First, a property appraisal is an unbiased estimate of the true (sometimes called “fair market”) value of a home in an open and competitive market. An appraisal is conducted by a professional appraiser, who should be an objective third party having no financial or other connection to any person involved in the transaction.


Appraisals are important because they provide a professional opinion and estimate of the property's market value. Mortgage lenders require appraisals to ensure that they're not lending more money than their lending guidelines permit, which is typically a maximum percentage of the property’s worth. For example, a lender may only lend up to 80% of the property’s appraised value or purchase price, whichever is lower. Lenders do this because the lender needs to be able to sell the home and recoup their investment if a borrower defaults on their mortgage.


Property appraisers assess the condition of the property and compare it to similar homes in the same area that have sold recently. They'll consider factors like the home's condition, size, location, and amenities. They'll also consider recent improvements or renovations and what is happening in the neighbourhood.


The appraisal may come in lower than the sales price or expected value in the case of a refinance. This can present challenges in the mortgage process. The lender will typically only lend up to a specific percentage of the appraised value. If the appraisal is lower than the sales price, the buyer will need to come up with the difference or negotiate with the seller to lower the price. Alternatively, the buyer can dispute the appraisal or request a second one.


The appraisal may come in higher than the sales price, and this is good news for the homebuyer because it means they’re paying less for the home than it’s worth. However, it doesn't mean the lender will lend them more money. The mortgage is still based on the sales price or appraised value, whichever is lower.


Some people ask if the appraisal can affect the loan amount and terms. The answer is absolutely. It generally depends on the loan-to-value ratio (LTV), which is the amount of the loan compared to the appraised value of the property. If the LTV is higher because of a lower appraisal, the loan might become more expensive, or the lender might reduce the loan amount or even decline it.
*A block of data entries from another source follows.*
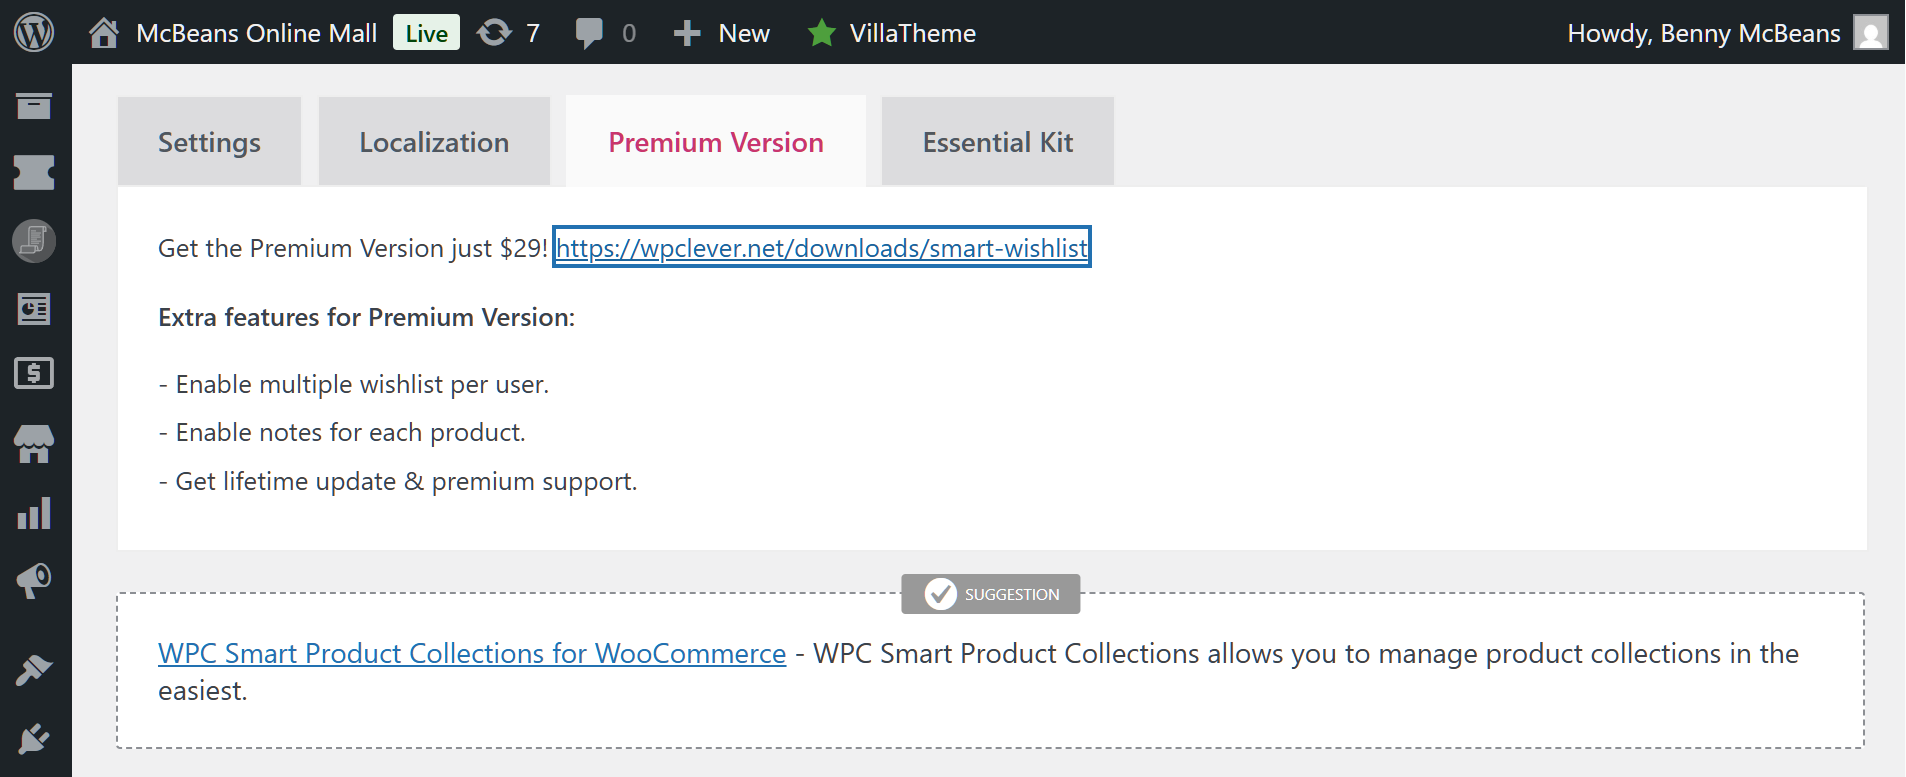Click the dollar sign sidebar icon
The width and height of the screenshot is (1906, 777).
(x=34, y=373)
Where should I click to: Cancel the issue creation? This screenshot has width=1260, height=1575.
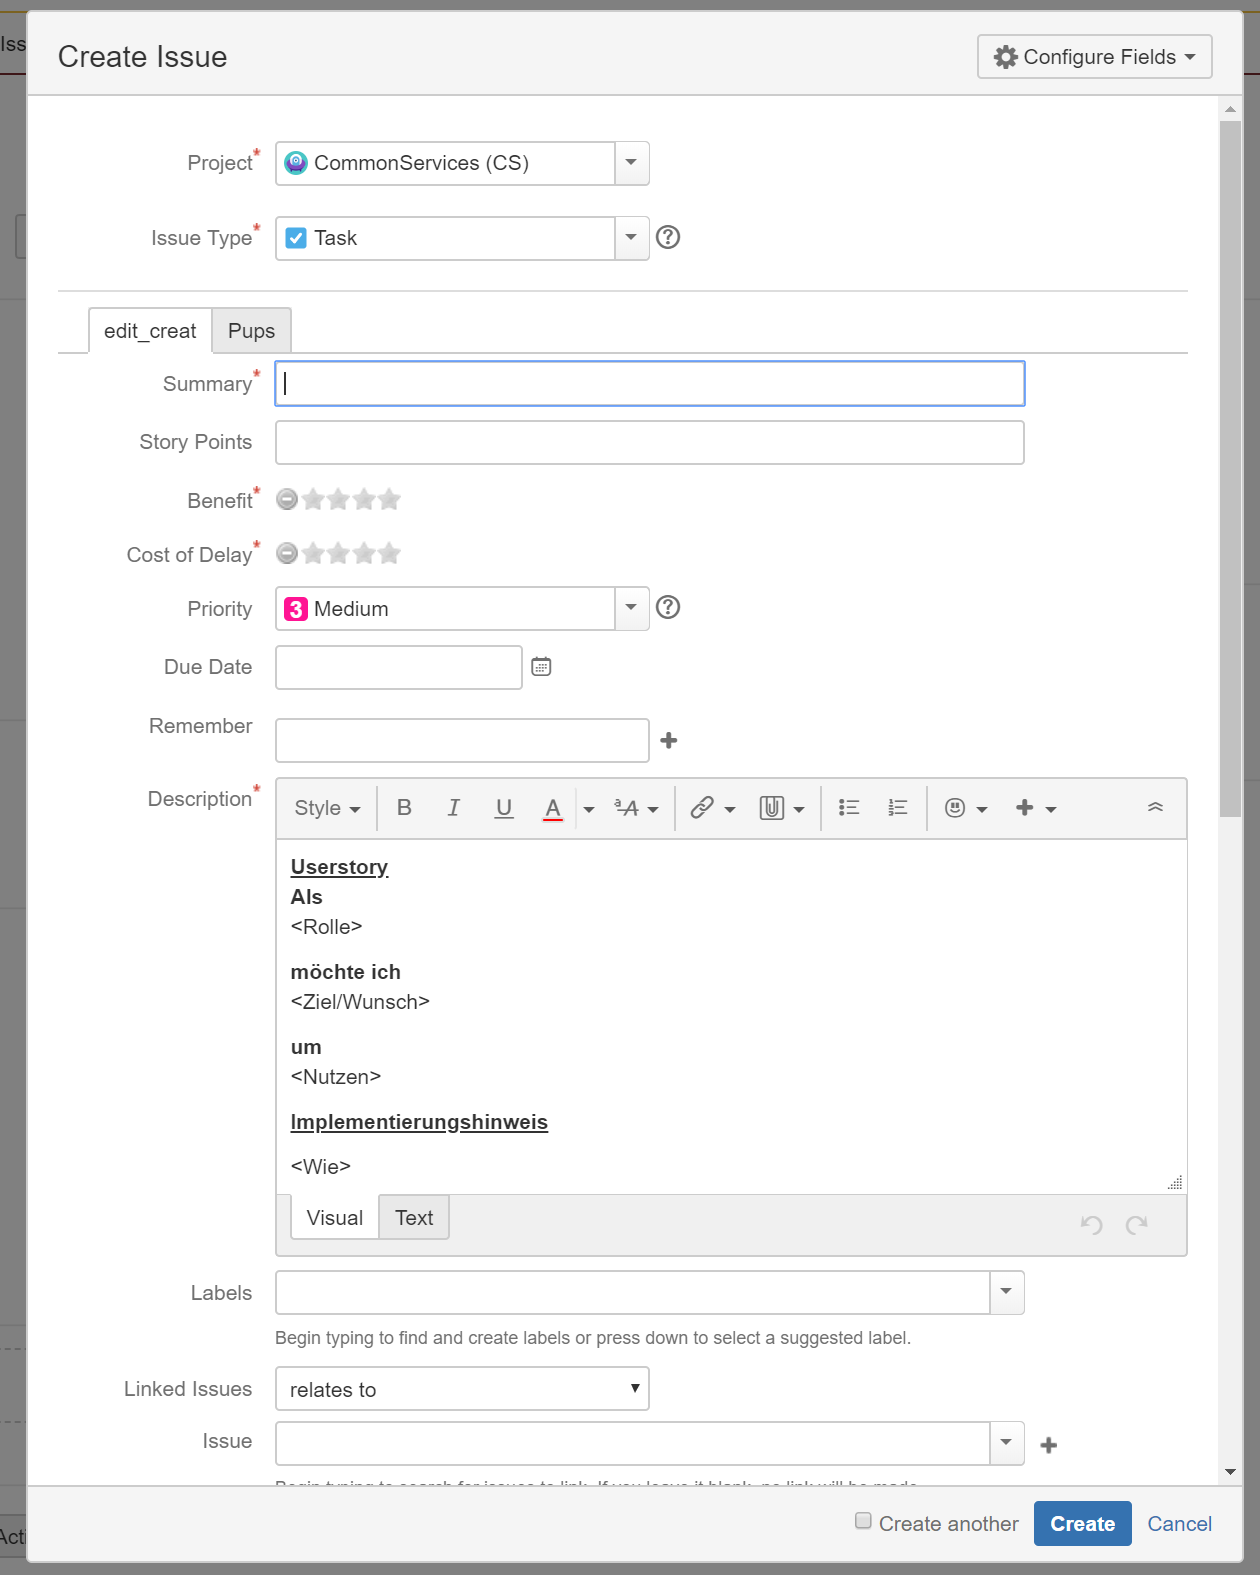pos(1179,1524)
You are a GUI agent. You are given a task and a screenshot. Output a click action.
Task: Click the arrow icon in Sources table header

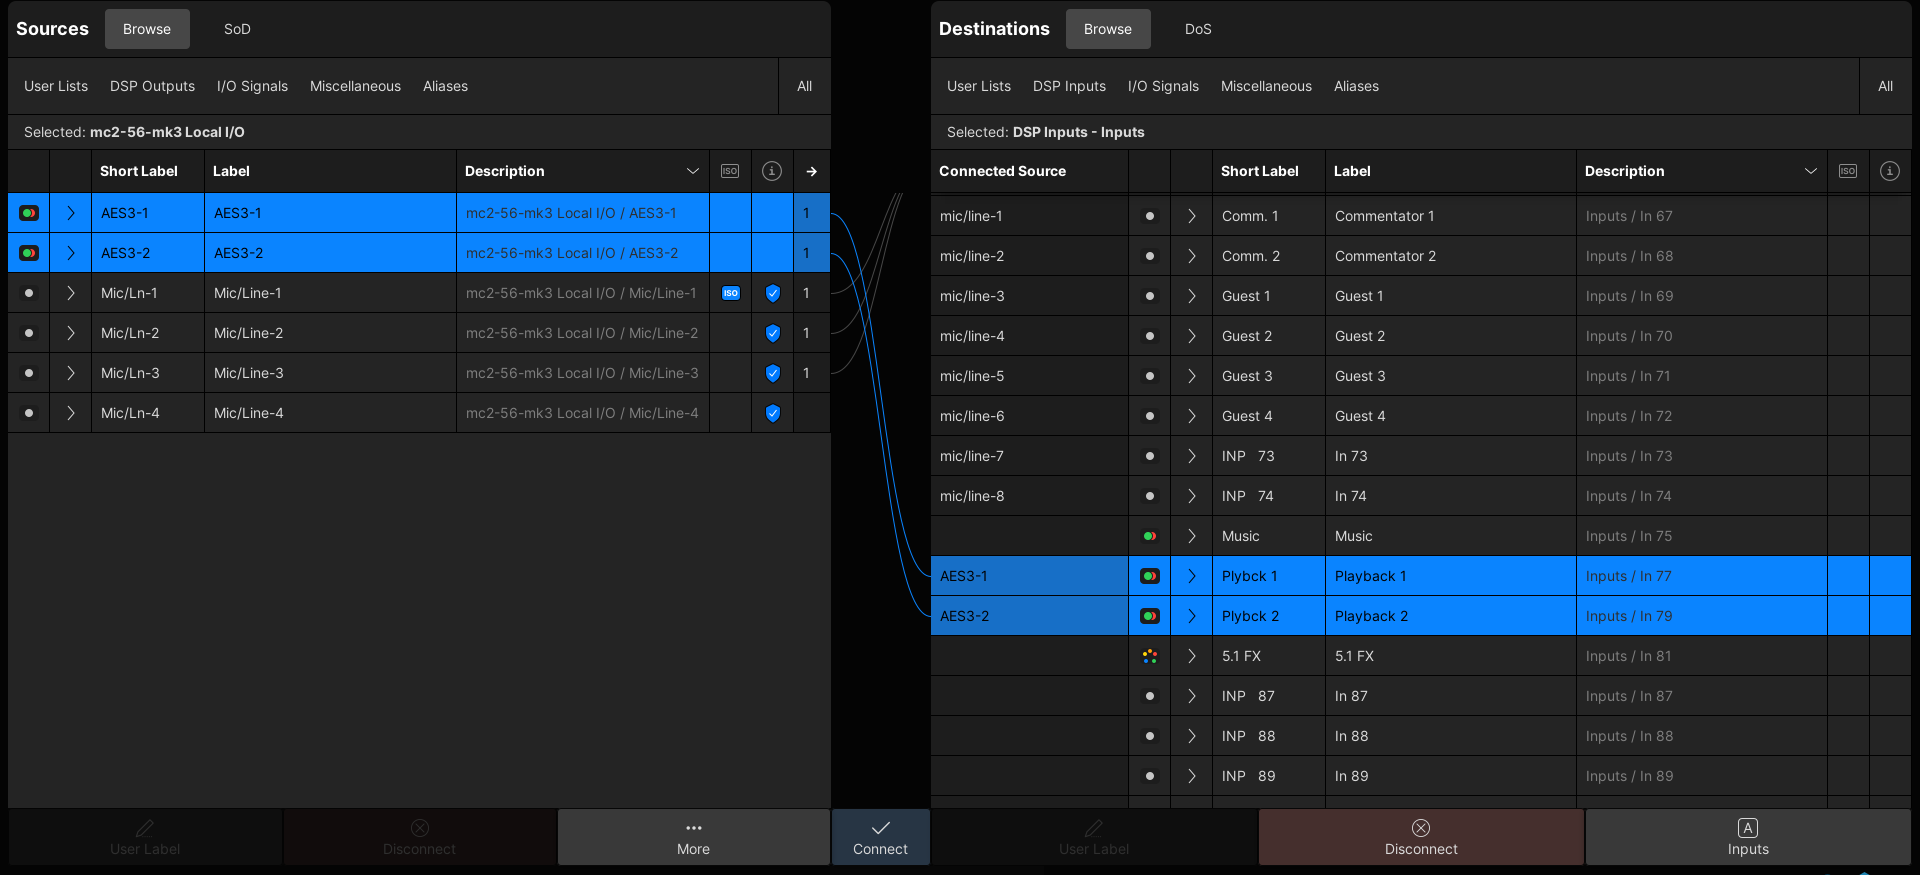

When sharing this with your customers, make sure to explain in simple terms what an appraisal is and why it's important. Be honest about the potential implications of a low appraisal. Inform them that while it's a necessary step in the home-buying process, it doesn't guarantee the condition of the home; a separate home inspection is recommended for that purpose.


Reassure your customers that you're there to guide them through this process and answer any questions they might have. Being knowledgeable and prepared will alleviate their concerns and enhance the process for everyone.